EXTRACTED MATERIAL Start Marker

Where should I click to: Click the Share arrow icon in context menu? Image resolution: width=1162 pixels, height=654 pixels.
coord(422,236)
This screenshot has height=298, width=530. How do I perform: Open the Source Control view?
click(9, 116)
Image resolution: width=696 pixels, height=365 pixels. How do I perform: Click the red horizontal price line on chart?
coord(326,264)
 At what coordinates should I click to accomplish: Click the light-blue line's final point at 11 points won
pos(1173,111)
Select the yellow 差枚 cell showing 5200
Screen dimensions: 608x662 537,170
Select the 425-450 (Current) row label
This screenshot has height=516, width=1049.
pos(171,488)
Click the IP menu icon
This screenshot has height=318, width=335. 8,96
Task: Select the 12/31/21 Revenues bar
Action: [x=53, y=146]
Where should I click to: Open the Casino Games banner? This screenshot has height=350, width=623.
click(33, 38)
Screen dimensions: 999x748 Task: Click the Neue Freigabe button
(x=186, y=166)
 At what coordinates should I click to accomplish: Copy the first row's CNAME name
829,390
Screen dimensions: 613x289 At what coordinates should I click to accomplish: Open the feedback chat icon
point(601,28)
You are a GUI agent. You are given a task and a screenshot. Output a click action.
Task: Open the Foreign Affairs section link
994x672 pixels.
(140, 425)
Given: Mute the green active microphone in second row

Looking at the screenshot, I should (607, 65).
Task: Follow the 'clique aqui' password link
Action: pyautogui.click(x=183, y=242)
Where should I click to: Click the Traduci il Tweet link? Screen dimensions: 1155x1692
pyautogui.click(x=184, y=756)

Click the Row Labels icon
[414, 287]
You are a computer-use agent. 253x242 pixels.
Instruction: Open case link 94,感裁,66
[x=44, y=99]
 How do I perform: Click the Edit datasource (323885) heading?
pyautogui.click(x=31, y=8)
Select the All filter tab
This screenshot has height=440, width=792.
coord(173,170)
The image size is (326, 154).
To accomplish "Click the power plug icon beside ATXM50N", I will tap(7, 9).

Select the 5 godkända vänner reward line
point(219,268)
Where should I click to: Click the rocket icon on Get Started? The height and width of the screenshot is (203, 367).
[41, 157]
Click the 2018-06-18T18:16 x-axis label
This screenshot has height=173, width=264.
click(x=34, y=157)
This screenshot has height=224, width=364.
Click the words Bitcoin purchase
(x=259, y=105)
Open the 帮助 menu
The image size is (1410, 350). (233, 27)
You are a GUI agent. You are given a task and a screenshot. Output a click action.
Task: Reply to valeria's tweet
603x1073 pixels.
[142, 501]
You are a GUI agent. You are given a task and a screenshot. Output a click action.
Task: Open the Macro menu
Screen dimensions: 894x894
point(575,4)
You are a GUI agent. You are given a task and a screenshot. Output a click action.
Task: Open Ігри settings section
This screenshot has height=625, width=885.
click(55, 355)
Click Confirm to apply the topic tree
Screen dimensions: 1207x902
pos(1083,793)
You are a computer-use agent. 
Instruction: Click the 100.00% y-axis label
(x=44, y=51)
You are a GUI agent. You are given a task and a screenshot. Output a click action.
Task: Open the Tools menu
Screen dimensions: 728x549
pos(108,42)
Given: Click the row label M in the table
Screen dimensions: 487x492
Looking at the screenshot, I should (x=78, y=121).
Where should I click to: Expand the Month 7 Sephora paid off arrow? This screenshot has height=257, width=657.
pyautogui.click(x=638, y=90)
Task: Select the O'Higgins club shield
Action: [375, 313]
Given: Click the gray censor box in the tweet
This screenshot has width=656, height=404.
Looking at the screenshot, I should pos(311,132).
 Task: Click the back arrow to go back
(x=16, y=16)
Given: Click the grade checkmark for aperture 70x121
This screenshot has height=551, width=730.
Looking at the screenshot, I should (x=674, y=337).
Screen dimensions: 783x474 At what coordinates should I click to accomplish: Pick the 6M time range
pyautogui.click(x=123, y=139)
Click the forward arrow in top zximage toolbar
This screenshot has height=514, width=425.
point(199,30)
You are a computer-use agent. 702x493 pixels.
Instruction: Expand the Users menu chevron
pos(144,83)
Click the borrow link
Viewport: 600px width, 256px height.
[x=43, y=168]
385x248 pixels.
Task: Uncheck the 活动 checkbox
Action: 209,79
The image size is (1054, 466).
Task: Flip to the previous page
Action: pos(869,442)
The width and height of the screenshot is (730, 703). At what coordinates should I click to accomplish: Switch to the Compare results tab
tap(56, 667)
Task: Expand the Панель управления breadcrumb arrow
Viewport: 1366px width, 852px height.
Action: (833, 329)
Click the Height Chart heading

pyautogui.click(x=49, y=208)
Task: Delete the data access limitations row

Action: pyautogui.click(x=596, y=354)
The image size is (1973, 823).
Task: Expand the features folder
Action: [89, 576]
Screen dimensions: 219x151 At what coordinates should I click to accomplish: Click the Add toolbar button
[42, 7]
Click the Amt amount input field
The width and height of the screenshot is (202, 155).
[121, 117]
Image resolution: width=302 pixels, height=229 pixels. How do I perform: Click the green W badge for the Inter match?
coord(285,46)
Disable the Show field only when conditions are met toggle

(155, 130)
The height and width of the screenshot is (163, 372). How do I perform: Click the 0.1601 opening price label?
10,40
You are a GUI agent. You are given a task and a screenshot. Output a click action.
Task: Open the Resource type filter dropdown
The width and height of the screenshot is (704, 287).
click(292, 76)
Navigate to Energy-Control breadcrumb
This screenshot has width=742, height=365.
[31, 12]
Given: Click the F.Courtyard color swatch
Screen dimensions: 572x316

EXTRACTED MATERIAL End Marker

• **ACTIVITY**
The entries are to be repeated exactly, with nothing altered.

• **OUTPUT FOR THIS TASK**
Where should I click to: Click the Share arrow icon in context menu? Image resolution: width=1162 pixels, height=654 pixels.
coord(422,236)
This screenshot has height=298, width=530. How do I perform: Open the Source Control view?
click(9, 116)
Image resolution: width=696 pixels, height=365 pixels. How do I perform: Click the red horizontal price line on chart?
coord(326,264)
 At what coordinates should I click to accomplish: Click the light-blue line's final point at 11 points won
pos(1173,111)
Select the yellow 差枚 cell showing 5200
Screen dimensions: 608x662 537,170
Select the 425-450 (Current) row label
This screenshot has height=516, width=1049.
pos(171,488)
Click the IP menu icon
This screenshot has height=318, width=335. 8,96
Task: Select the 12/31/21 Revenues bar
Action: [x=53, y=146]
Where should I click to: Open the Casino Games banner? This screenshot has height=350, width=623.
click(33, 38)
Screen dimensions: 999x748 Task: Click the Neue Freigabe button
(x=186, y=166)
 At what coordinates should I click to accomplish: Copy the first row's CNAME name
829,390
Screen dimensions: 613x289 At what coordinates should I click to accomplish: Open the feedback chat icon
point(601,28)
You are a GUI agent. You are given a task and a screenshot. Output a click action.
Task: Open the Foreign Affairs section link
994x672 pixels.
(140, 425)
Given: Mute the green active microphone in second row

Looking at the screenshot, I should (607, 65).
Task: Follow the 'clique aqui' password link
Action: pyautogui.click(x=183, y=242)
Where should I click to: Click the Traduci il Tweet link? Screen dimensions: 1155x1692
pyautogui.click(x=184, y=756)

Click the Row Labels icon
[414, 287]
You are a computer-use agent. 253x242 pixels.
Instruction: Open case link 94,感裁,66
[x=44, y=99]
 How do I perform: Click the Edit datasource (323885) heading?
pyautogui.click(x=31, y=8)
Select the All filter tab
This screenshot has height=440, width=792.
coord(173,170)
The image size is (326, 154).
To accomplish "Click the power plug icon beside ATXM50N", I will tap(7, 9).

Select the 5 godkända vänner reward line
point(219,268)
Where should I click to: Click the rocket icon on Get Started? The height and width of the screenshot is (203, 367).
[41, 157]
Click the 2018-06-18T18:16 x-axis label
This screenshot has height=173, width=264.
click(x=34, y=157)
This screenshot has height=224, width=364.
Click the words Bitcoin purchase
(x=259, y=105)
Open the 帮助 menu
The image size is (1410, 350). (233, 27)
You are a GUI agent. You are given a task and a screenshot. Output a click action.
Task: Reply to valeria's tweet
603x1073 pixels.
[142, 501]
You are a GUI agent. You are given a task and a screenshot. Output a click action.
Task: Open the Macro menu
Screen dimensions: 894x894
point(575,4)
You are a GUI agent. You are given a task and a screenshot. Output a click action.
Task: Open Ігри settings section
This screenshot has height=625, width=885.
click(55, 355)
Click Confirm to apply the topic tree
Screen dimensions: 1207x902
pos(1083,793)
You are a computer-use agent. 
Instruction: Click the 100.00% y-axis label
(x=44, y=51)
You are a GUI agent. You are given a task and a screenshot. Output a click action.
Task: Open the Tools menu
Screen dimensions: 728x549
pos(108,42)
Given: Click the row label M in the table
Screen dimensions: 487x492
Looking at the screenshot, I should (x=78, y=121).
Where should I click to: Expand the Month 7 Sephora paid off arrow? This screenshot has height=257, width=657.
pyautogui.click(x=638, y=90)
Task: Select the O'Higgins club shield
Action: [375, 313]
Given: Click the gray censor box in the tweet
This screenshot has width=656, height=404.
Looking at the screenshot, I should pos(311,132).
 Task: Click the back arrow to go back
(x=16, y=16)
Given: Click the grade checkmark for aperture 70x121
This screenshot has height=551, width=730.
Looking at the screenshot, I should (x=674, y=337).
Screen dimensions: 783x474 At what coordinates should I click to accomplish: Pick the 6M time range
pyautogui.click(x=123, y=139)
Click the forward arrow in top zximage toolbar
This screenshot has height=514, width=425.
point(199,30)
You are a computer-use agent. 702x493 pixels.
Instruction: Expand the Users menu chevron
pos(144,83)
Click the borrow link
Viewport: 600px width, 256px height.
[x=43, y=168]
385x248 pixels.
Task: Uncheck the 活动 checkbox
Action: 209,79
The image size is (1054, 466).
Task: Flip to the previous page
Action: pos(869,442)
The width and height of the screenshot is (730, 703). At what coordinates should I click to accomplish: Switch to the Compare results tab
tap(56, 667)
Task: Expand the Панель управления breadcrumb arrow
Viewport: 1366px width, 852px height.
Action: (833, 329)
Click the Height Chart heading

pyautogui.click(x=49, y=208)
Task: Delete the data access limitations row

Action: pyautogui.click(x=596, y=354)
The image size is (1973, 823).
Task: Expand the features folder
Action: [89, 576]
Screen dimensions: 219x151 At what coordinates should I click to accomplish: Click the Add toolbar button
[42, 7]
Click the Amt amount input field
The width and height of the screenshot is (202, 155).
[121, 117]
Image resolution: width=302 pixels, height=229 pixels. How do I perform: Click the green W badge for the Inter match?
coord(285,46)
Disable the Show field only when conditions are met toggle

(155, 130)
The height and width of the screenshot is (163, 372). How do I perform: Click the 0.1601 opening price label?
10,40
You are a GUI agent. You are given a task and a screenshot. Output a click action.
Task: Open the Resource type filter dropdown
The width and height of the screenshot is (704, 287).
click(292, 76)
Navigate to Energy-Control breadcrumb
This screenshot has width=742, height=365.
[31, 12]
Given: Click the F.Courtyard color swatch
Screen dimensions: 572x316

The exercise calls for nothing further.